Iranian Mothers Choose Exile for Sake of Their Daughters
New York Times-July 26th,2023
One rainy spring evening, a young Iranian mother with a mangled arm, her husband and their 3-year-old daughter met a smuggler near the Iraqi border who gave them a stern ultimatum: Ensure the child’s silence or leave her behind.
The mother, Sima Moradbeigi, 26, recalled that she dashed to a pharmacy for a bottle of cough syrup to drug her daughter into a stupor.
Under the cover of night, the family followed the smuggler out of Iran along mountain paths, sometimes crouching or crawling through muddy scrubland to avoid border guards stalking their route with flashlights. Hours later, Ms. Moradbeigi and her husband said, they arrived safely at a mosque outside the city of Sulaimaniya in Iraq’s northern Kurdistan Region.

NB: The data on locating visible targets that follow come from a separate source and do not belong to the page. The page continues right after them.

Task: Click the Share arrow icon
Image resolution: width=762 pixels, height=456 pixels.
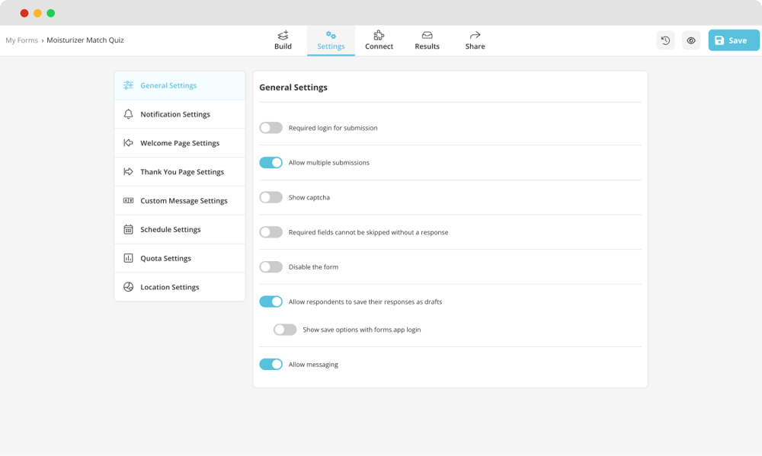Action: tap(475, 34)
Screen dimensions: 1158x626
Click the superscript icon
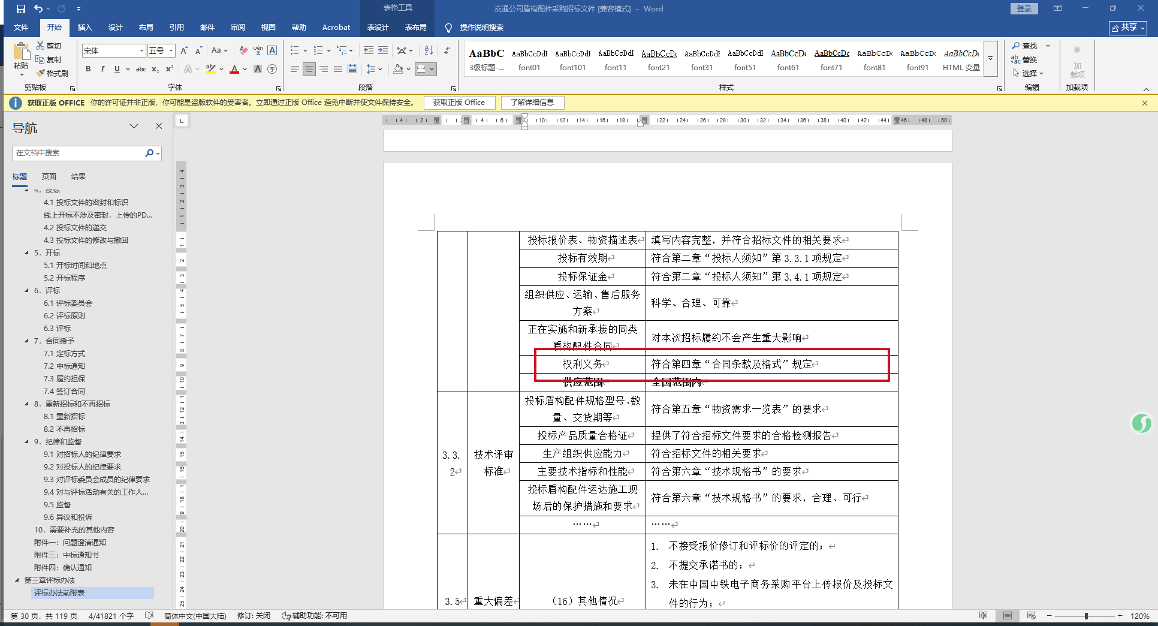coord(170,69)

Their daughter, Juan, barely stirred.
The Islamic Republic — the theocracy that arose after Iran’s 1979 revolution — was never hospitable to women who rebelled against its strict religious codes for dress and behavior. But their perils were amplified by a revolt that began last September, set off by the death of a 22-year-old woman, Mahsa Amini, while she was in the custody of the country’s morality police.
Women played a central role in the months of antigovernment protests that followed, demanding nothing less than the abolition of the entire system of authoritarian clerical rule. The government eventually stamped out most of the protests, leaving hundreds dead, according to rights groups.

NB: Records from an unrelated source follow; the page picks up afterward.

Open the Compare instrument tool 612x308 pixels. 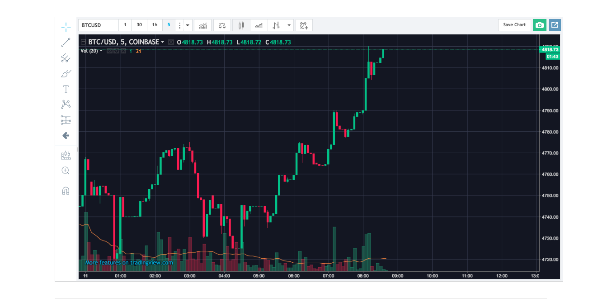tap(221, 25)
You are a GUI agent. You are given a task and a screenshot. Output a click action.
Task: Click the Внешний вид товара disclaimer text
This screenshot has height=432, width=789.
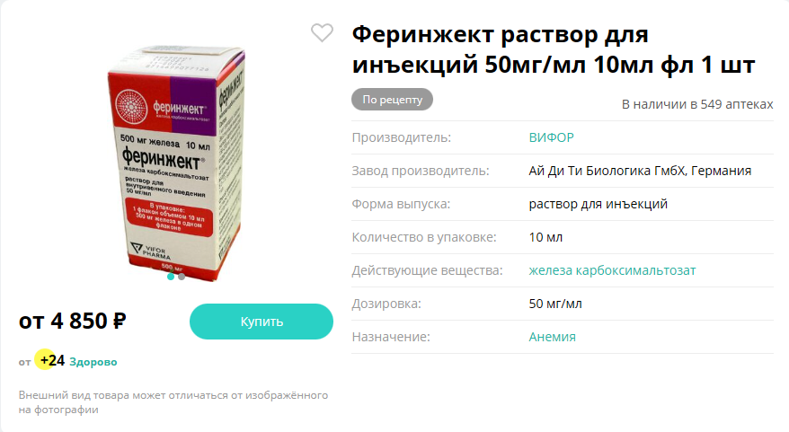(173, 402)
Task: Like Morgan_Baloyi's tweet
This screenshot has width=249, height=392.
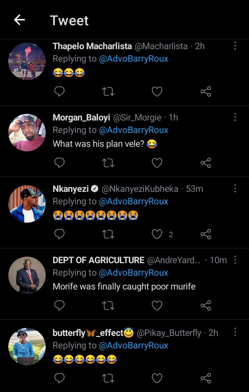Action: (157, 163)
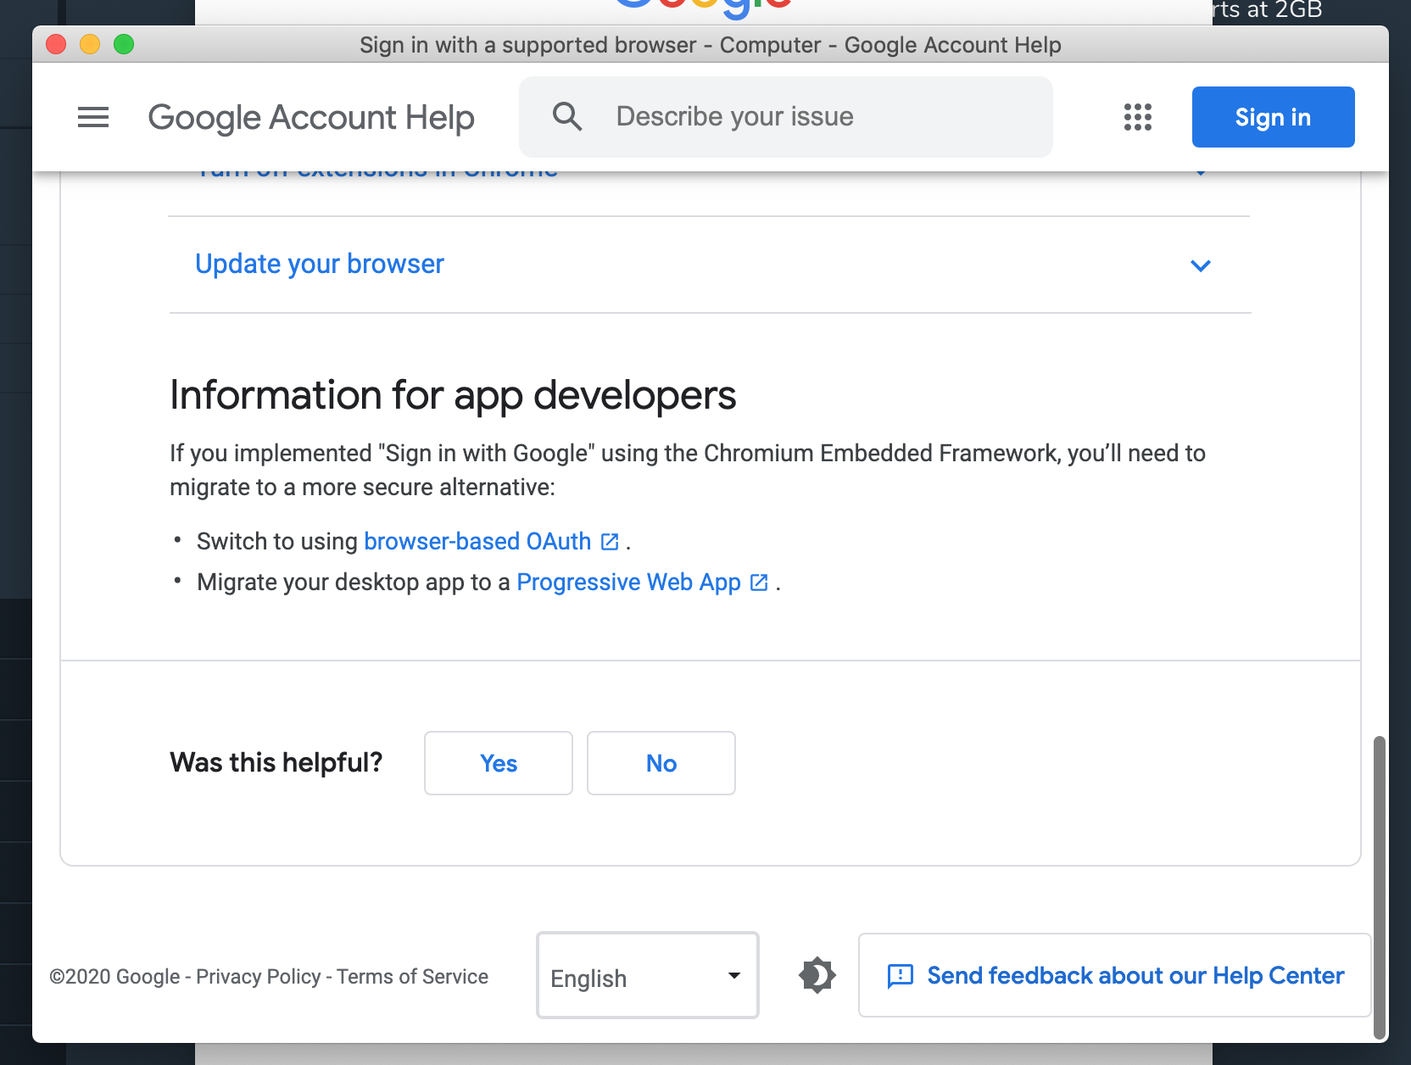Open the English language dropdown
The width and height of the screenshot is (1411, 1065).
click(647, 976)
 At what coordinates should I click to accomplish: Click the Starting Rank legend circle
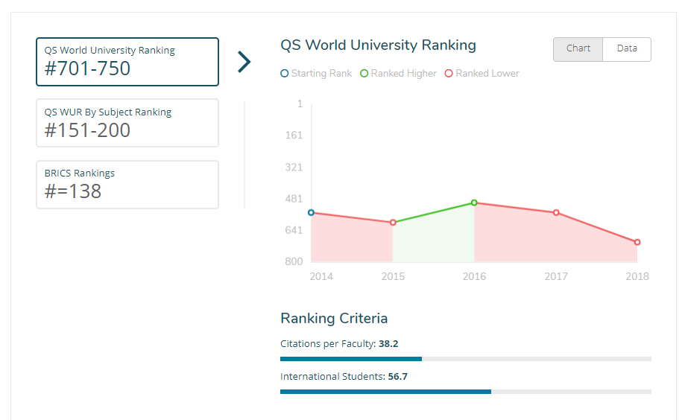click(284, 74)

Some mothers concluded that it would be better to risk their lives fleeing Iran to spare their daughters a lifetime under the authoritarian regime. These are the stories of three women who made that difficult choice.
Transformed by Rage
Days after the protests began, Ms. Moradbeigi said she walked out her front door gripping a head scarf, which she planned to burn on the streets of her hometown, Bukan. Before that moment, she had not considered herself political.
She had found happiness with her husband, Sina Jalali, who owned a fabric shop, and their daughter. But she was enraged by the death of Ms. Amini, who had lived in Saqhez, not far from Ms. Moradbeigi’s hometown in Iran’s northwestern Kurdish region. Like Ms. Amini, she was part of Iran’s Kurdish minority, which has faced discrimination and repression.